Output the entries below so that they read exactly as they do now.

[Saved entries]
[Start of Attachment]

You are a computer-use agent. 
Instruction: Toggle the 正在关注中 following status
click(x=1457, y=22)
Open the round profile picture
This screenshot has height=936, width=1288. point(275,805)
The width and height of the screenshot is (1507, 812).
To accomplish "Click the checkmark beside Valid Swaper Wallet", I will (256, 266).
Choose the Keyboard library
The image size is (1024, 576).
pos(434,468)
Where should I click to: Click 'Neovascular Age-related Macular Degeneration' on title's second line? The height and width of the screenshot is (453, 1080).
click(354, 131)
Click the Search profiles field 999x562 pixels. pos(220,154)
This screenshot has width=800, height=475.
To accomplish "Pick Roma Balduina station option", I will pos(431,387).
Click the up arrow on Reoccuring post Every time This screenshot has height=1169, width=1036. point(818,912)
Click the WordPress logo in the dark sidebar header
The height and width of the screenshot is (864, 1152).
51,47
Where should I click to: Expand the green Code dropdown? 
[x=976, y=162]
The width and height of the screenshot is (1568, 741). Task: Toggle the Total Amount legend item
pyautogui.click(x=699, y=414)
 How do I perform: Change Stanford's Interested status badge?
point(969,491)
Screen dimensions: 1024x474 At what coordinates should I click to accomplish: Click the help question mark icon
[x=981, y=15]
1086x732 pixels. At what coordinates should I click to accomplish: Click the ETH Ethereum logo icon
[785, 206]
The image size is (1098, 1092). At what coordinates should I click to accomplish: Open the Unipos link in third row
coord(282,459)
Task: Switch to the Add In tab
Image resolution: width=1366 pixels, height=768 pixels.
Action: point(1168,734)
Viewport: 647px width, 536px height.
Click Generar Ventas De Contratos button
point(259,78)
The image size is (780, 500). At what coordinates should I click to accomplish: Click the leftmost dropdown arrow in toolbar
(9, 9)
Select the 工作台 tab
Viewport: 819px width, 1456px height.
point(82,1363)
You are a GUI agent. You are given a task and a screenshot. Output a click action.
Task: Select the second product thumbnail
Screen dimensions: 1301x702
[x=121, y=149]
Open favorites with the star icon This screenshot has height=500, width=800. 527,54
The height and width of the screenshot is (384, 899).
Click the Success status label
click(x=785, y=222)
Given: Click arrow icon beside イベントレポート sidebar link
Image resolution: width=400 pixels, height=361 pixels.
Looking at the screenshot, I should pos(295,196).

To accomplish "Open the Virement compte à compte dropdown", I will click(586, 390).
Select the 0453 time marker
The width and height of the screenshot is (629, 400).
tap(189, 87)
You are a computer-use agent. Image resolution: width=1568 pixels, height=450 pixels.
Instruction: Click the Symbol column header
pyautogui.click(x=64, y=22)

[End of Attachment]

§ Completed exercise:
You are a computer-use agent. 
Instruction: Toggle the 正在关注中 following status
click(x=1457, y=22)
Open the round profile picture
This screenshot has height=936, width=1288. point(275,805)
The width and height of the screenshot is (1507, 812).
To accomplish "Click the checkmark beside Valid Swaper Wallet", I will (256, 266).
Choose the Keyboard library
The image size is (1024, 576).
pos(434,468)
Where should I click to: Click 'Neovascular Age-related Macular Degeneration' on title's second line? The height and width of the screenshot is (453, 1080).
click(354, 131)
Click the Search profiles field 999x562 pixels. pos(220,154)
This screenshot has width=800, height=475.
To accomplish "Pick Roma Balduina station option", I will pos(431,387).
Click the up arrow on Reoccuring post Every time This screenshot has height=1169, width=1036. point(818,912)
Click the WordPress logo in the dark sidebar header
The height and width of the screenshot is (864, 1152).
51,47
Where should I click to: Expand the green Code dropdown? 
[x=976, y=162]
The width and height of the screenshot is (1568, 741). Task: Toggle the Total Amount legend item
pyautogui.click(x=699, y=414)
 How do I perform: Change Stanford's Interested status badge?
point(969,491)
Screen dimensions: 1024x474 At what coordinates should I click to accomplish: Click the help question mark icon
[x=981, y=15]
1086x732 pixels. At what coordinates should I click to accomplish: Click the ETH Ethereum logo icon
[785, 206]
The image size is (1098, 1092). At what coordinates should I click to accomplish: Open the Unipos link in third row
coord(282,459)
Task: Switch to the Add In tab
Image resolution: width=1366 pixels, height=768 pixels.
Action: point(1168,734)
Viewport: 647px width, 536px height.
Click Generar Ventas De Contratos button
point(259,78)
The image size is (780, 500). At what coordinates should I click to accomplish: Click the leftmost dropdown arrow in toolbar
(9, 9)
Select the 工作台 tab
Viewport: 819px width, 1456px height.
point(82,1363)
You are a GUI agent. You are given a task and a screenshot. Output a click action.
Task: Select the second product thumbnail
Screen dimensions: 1301x702
[x=121, y=149]
Open favorites with the star icon This screenshot has height=500, width=800. 527,54
The height and width of the screenshot is (384, 899).
Click the Success status label
click(x=785, y=222)
Given: Click arrow icon beside イベントレポート sidebar link
Image resolution: width=400 pixels, height=361 pixels.
Looking at the screenshot, I should pos(295,196).

To accomplish "Open the Virement compte à compte dropdown", I will click(586, 390).
Select the 0453 time marker
The width and height of the screenshot is (629, 400).
tap(189, 87)
You are a computer-use agent. Image resolution: width=1568 pixels, height=450 pixels.
Instruction: Click the Symbol column header
pyautogui.click(x=64, y=22)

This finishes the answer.